» **Exercise goal**
Recast the rows below as a numbered list, one line per item, with blank lines dropped and the pictures left out.

» **Dataset content**
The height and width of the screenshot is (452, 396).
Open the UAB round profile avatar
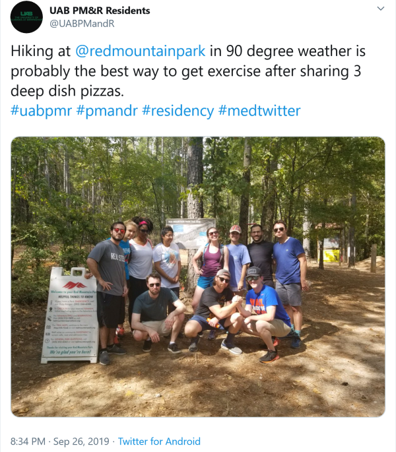[x=26, y=17]
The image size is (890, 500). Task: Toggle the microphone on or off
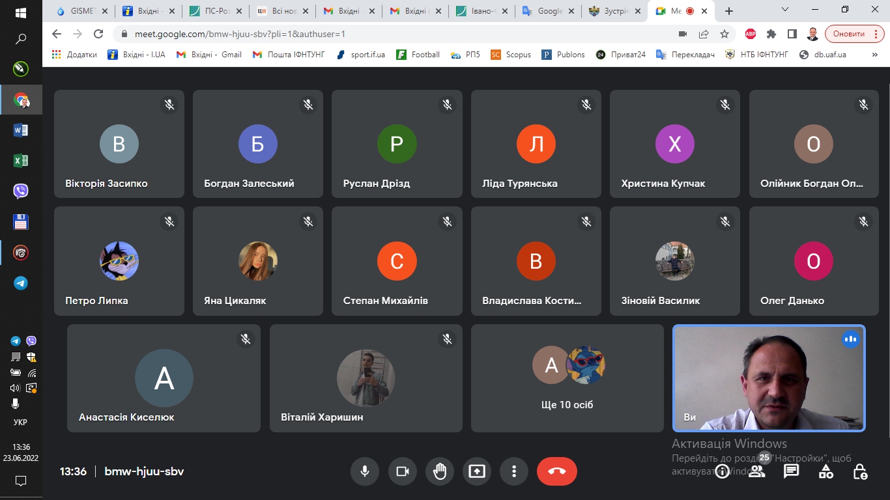[x=365, y=471]
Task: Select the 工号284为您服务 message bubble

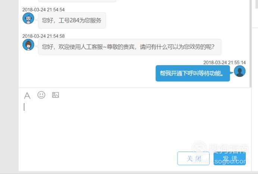Action: pyautogui.click(x=72, y=20)
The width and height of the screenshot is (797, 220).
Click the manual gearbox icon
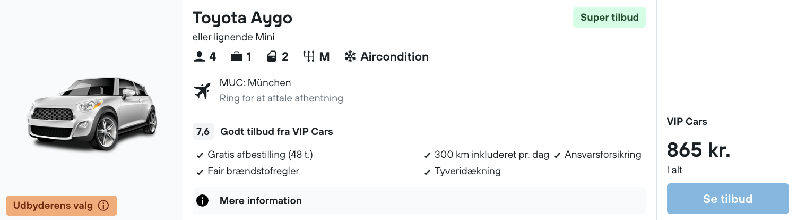pyautogui.click(x=309, y=57)
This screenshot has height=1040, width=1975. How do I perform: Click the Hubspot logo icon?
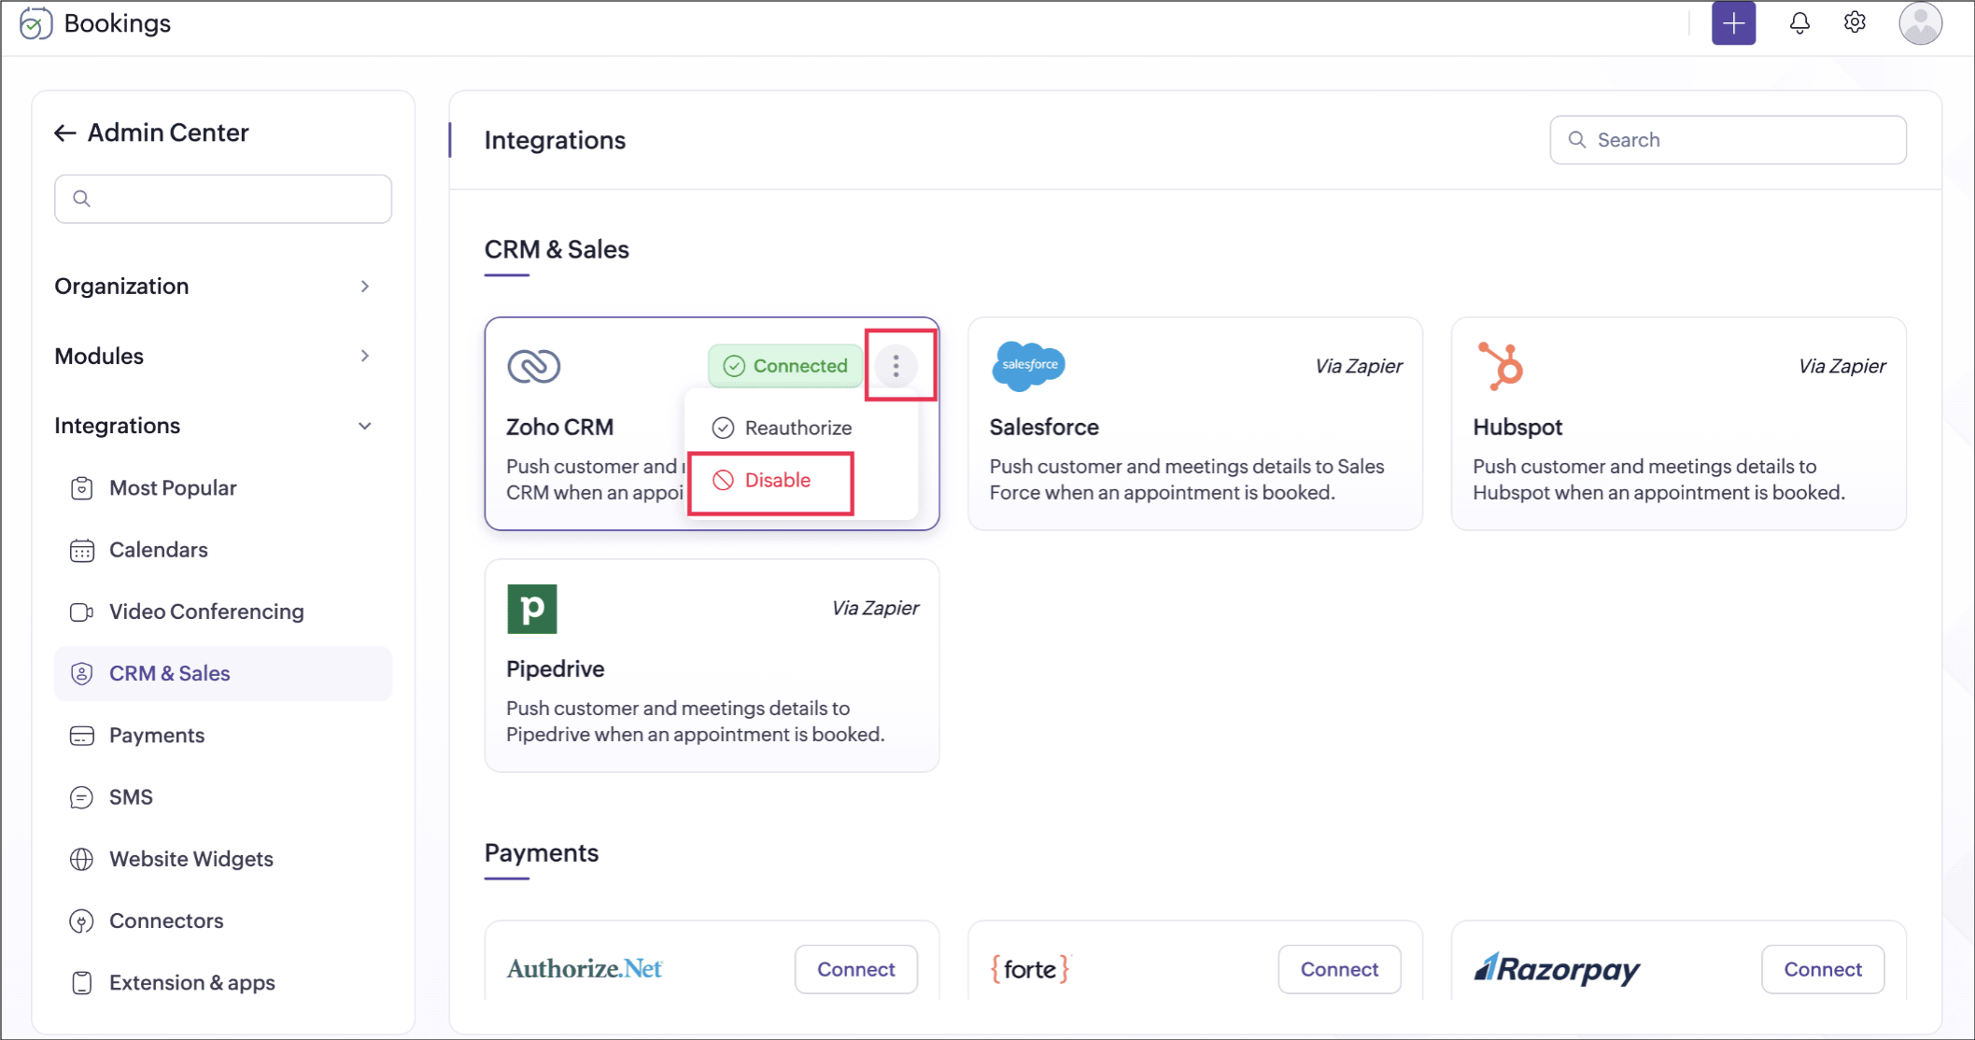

» **Written answer**
1. The height and width of the screenshot is (452, 396).
2. Open the UAB round profile avatar
3. [x=26, y=17]
4. The image size is (890, 500). Task: Toggle the microphone on or off
5. [x=365, y=471]
6. Task: Select the 工号284为您服务 message bubble
7. Action: pyautogui.click(x=72, y=20)
8. The width and height of the screenshot is (797, 220).
9. Click the manual gearbox icon
10. pyautogui.click(x=309, y=57)
11. This screenshot has height=1040, width=1975. How do I perform: Click the Hubspot logo icon?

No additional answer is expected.